In case it’s useful to anyone else, here is my substitution command for converting a “regular Scripture reference” to a wiki link Scripture reference using vim
:
:%s/\v( ?[1-3]? [A-Z][a-z]*) ([0-9][0-9]?[0-9]?:[0-9][0-9]?-?[0-9]?[0-9]?)/ [[\1#\2]]/g
The above will sometimes leave an extra space after the opening [[
so then I run this to remove that:
:%s/\[\[ /[[/g
I typically run this while editing multiple files, something like vim notes/*.md
and then use bufdo to run the substitutions on all the files at once and save to disk.
:bufdo execute '%s/\v( ?[1-3]? [A-Z][a-z]*) ([0-9][0-9]?[0-9]?:[0-9][0-9]?-?[0-9]?[0-9]?)/ [[\1#\2]]/g' | update
and then:
:bufdo execute ':%s/\[\[ /[[/g' | update
For reference, the above turns text like this:
Paul refers to Genesis 15:6 in Galatians 3:6.
1 John 4:5 and 2 Chronicles 7:11 and also Psalm 119:9-11
into text like this:
Paul refers to [[Genesis#15:6]] in [[Galatians#3:6]].
[[1 John#4:5]] and [[2 Chronicles#7:11]] and also [[Psalm#119:9-11]].
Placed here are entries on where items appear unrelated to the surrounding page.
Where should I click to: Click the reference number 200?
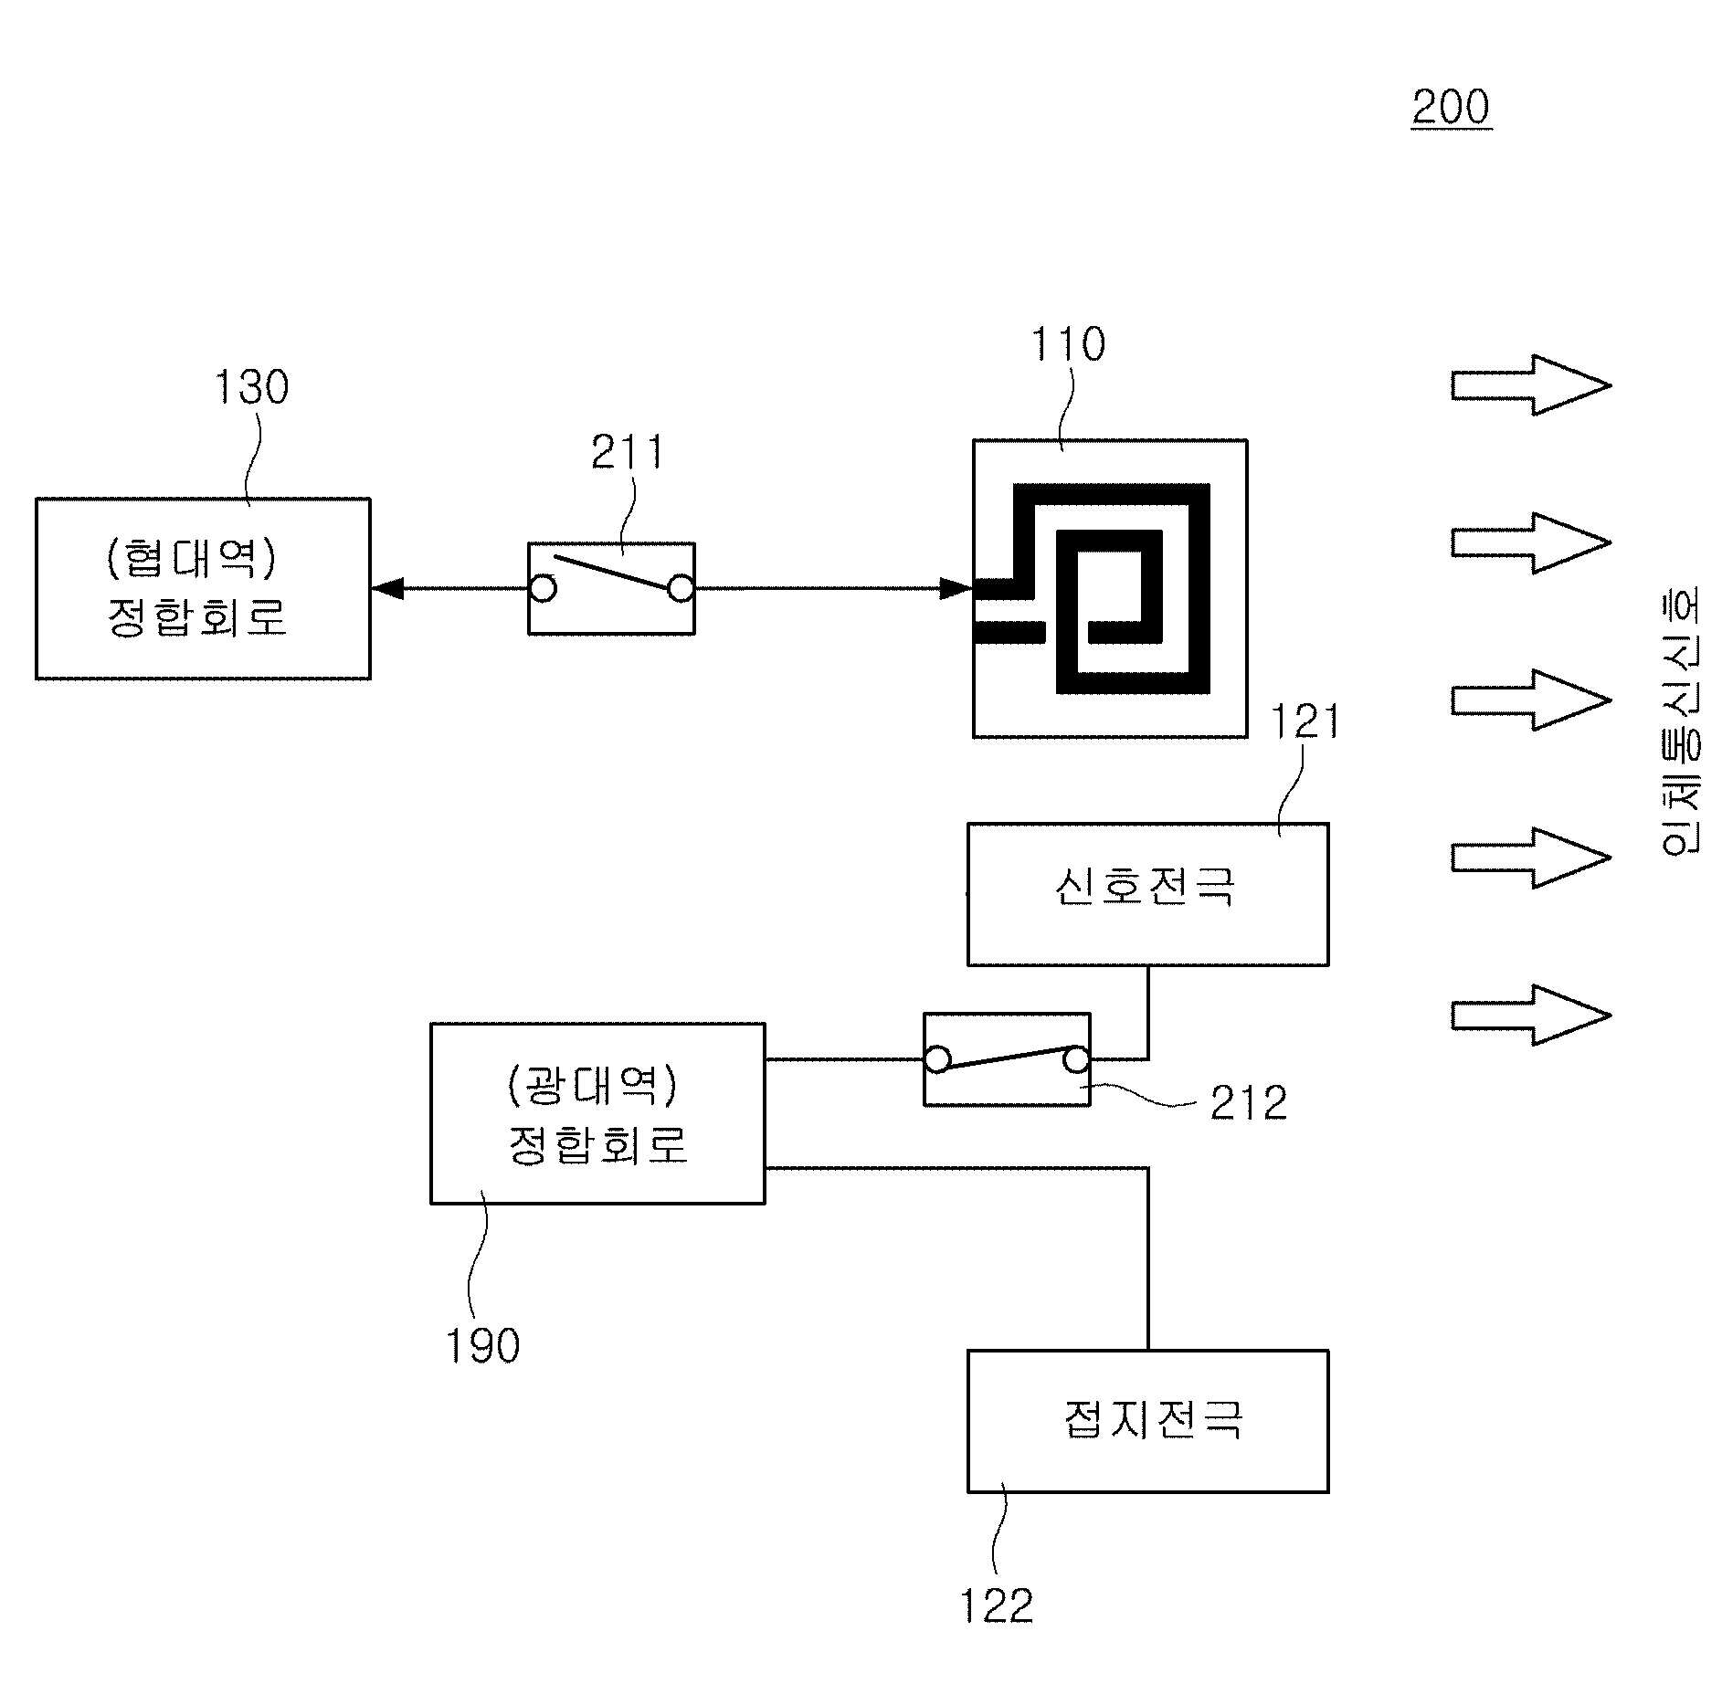(x=1451, y=108)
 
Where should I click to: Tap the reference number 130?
(x=251, y=387)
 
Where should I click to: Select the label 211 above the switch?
(x=628, y=452)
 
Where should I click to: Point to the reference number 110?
(x=1068, y=345)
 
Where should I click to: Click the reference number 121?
(x=1306, y=721)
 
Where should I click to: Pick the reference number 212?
(x=1249, y=1103)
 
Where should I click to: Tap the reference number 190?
(x=482, y=1345)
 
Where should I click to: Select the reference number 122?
(x=997, y=1605)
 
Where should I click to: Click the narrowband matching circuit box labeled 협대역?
(x=203, y=588)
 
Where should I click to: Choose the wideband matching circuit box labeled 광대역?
(x=597, y=1113)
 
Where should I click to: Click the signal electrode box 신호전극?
(x=1148, y=894)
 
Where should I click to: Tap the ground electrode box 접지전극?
(x=1148, y=1421)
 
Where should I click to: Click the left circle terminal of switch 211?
(x=543, y=588)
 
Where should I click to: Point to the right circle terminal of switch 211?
(x=681, y=589)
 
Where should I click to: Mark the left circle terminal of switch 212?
(x=937, y=1059)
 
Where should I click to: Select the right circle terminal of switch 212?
(x=1077, y=1059)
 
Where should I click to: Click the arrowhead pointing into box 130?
(x=387, y=588)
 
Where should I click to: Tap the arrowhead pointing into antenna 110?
(x=956, y=588)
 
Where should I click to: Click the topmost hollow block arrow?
(x=1530, y=384)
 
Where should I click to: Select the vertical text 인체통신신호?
(x=1679, y=720)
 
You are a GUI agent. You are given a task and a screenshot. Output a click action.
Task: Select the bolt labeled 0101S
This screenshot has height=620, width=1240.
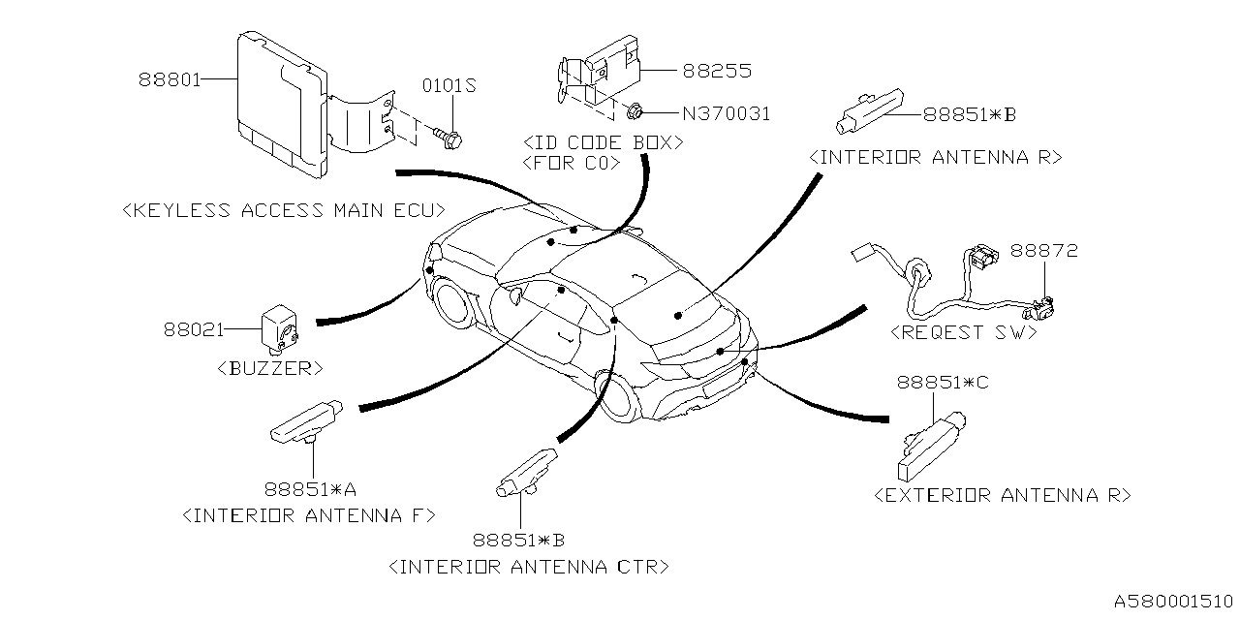[x=450, y=136]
Of course, if you use a similar reference syntax for anything else the above commands will convert them as well. It does not convert Galatians 4
or Galatians
.
To round out the setup I have, I’m using 1 file per book for Scripture, like this:
Ephesians
Chapter 1
Paul Addresses The Ephesians
1:1
Paul, an apostle of Christ Jesus by the will of God,
To the saints who are in Ephesus, and are faithful in Christ Jesus:
1:2
Grace to you and peace from God our Father and the Lord Jesus Christ.
Overall, this is really suiting my use case, which is mostly speaking notes with references into my mobile app while studying Scripture. These are pushed into a private Github repository which Obsidian then pulls down on startup. I think the next step for me is to automate the reference conversion, maybe via a git hook on my repository so that the references get linkified before a commit.